TALK 1: Write Amplification Versus Read Perspiration

ABSTRACT:
This talk is a summary of my soon to be released column in ACM Queue titled “Write Amplification versus Read Perspiration”. In this short discussion, we observe that there is a strong pattern in which writing data incurs and obligation to do more work to make it easy to read that data later. We frequently talk about write amplification to describe the extra work we do in many cases to ease reading. We propose the nomenclature read perspiration to describe the challenges reading when we didn’t work hard to organize it.

BIO:
Pat Helland has been implementing transaction systems, databases, application platforms, distributed systems, fault-tolerant systems, and messaging systems since 1978. For recreation, he occasionally writes technical papers. He currently works at Salesforce.

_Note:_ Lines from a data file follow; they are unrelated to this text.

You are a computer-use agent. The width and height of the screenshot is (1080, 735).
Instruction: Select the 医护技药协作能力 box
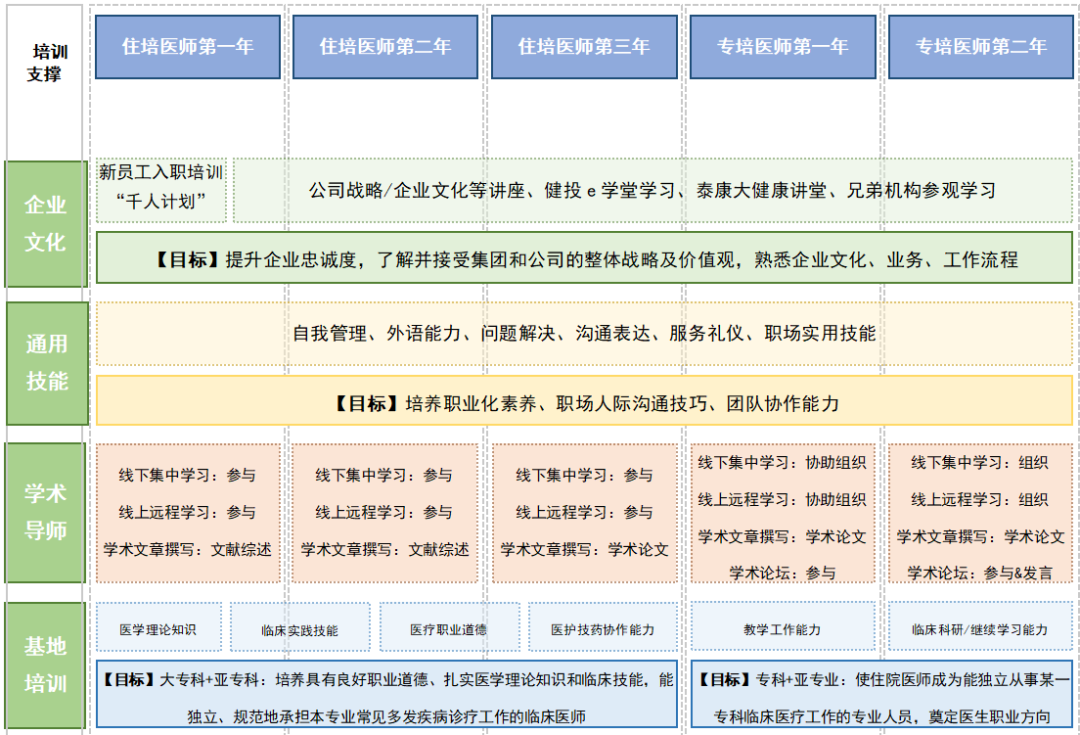click(x=603, y=629)
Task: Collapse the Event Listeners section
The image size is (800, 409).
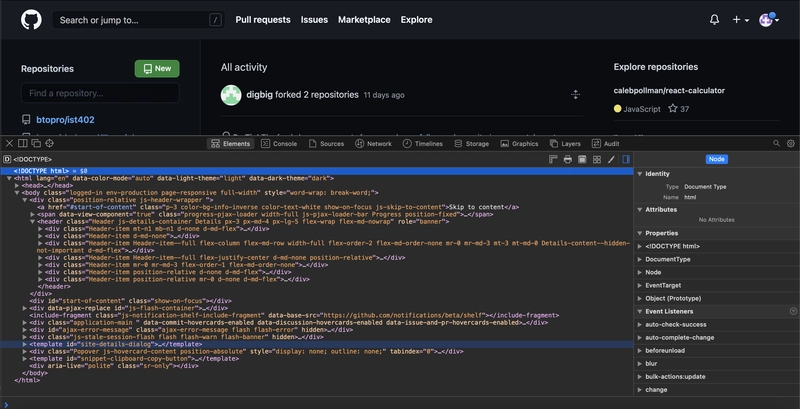Action: pyautogui.click(x=640, y=311)
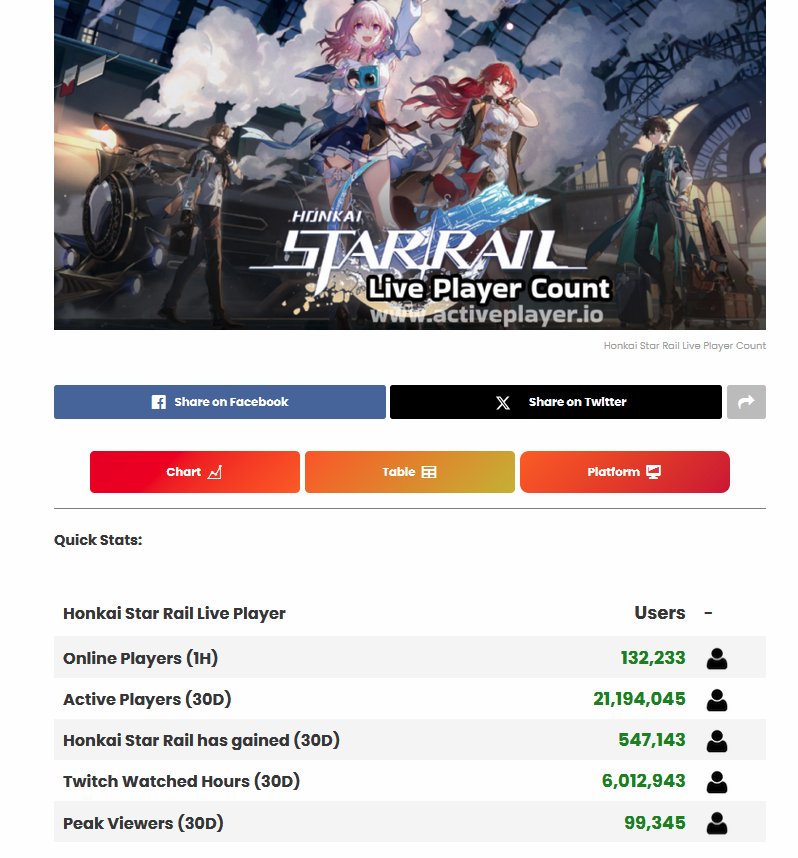This screenshot has height=858, width=798.
Task: Click the 21,194,045 active players value
Action: pyautogui.click(x=639, y=699)
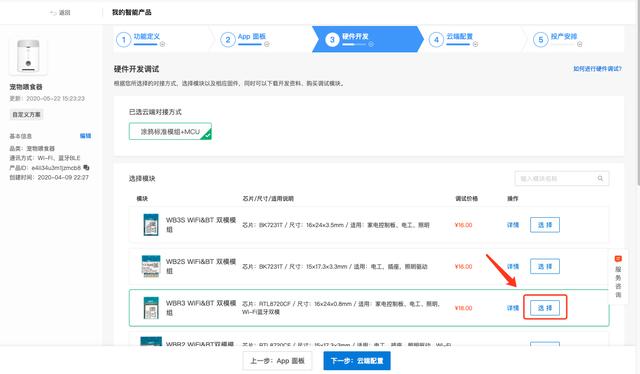Click the pet feeder product image
The image size is (640, 374).
point(28,56)
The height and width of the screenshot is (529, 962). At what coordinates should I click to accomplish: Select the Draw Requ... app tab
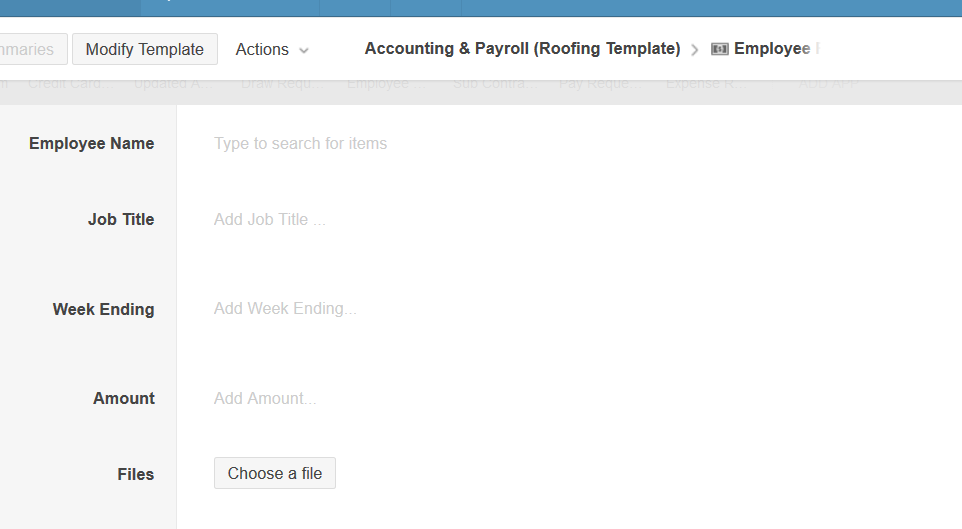click(281, 84)
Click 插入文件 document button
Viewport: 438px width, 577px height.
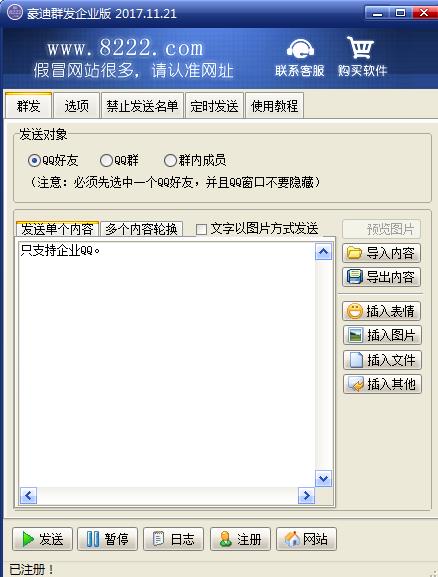382,360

TALK 2: Compression Tradeoffs And Choices For An LSM Key Value Store

ABSTRACT:
In this talk we discuss LSM compression for a KV store. In our KV store, we write to an underlying shared storage system that models data as named extents (up to 2GB) and variable-length fragments contained within the extent. Fragments are max of 1MB and are the atomic unit of read and write. Our KV store reads fragments into 64K buffers for scanning and random reads.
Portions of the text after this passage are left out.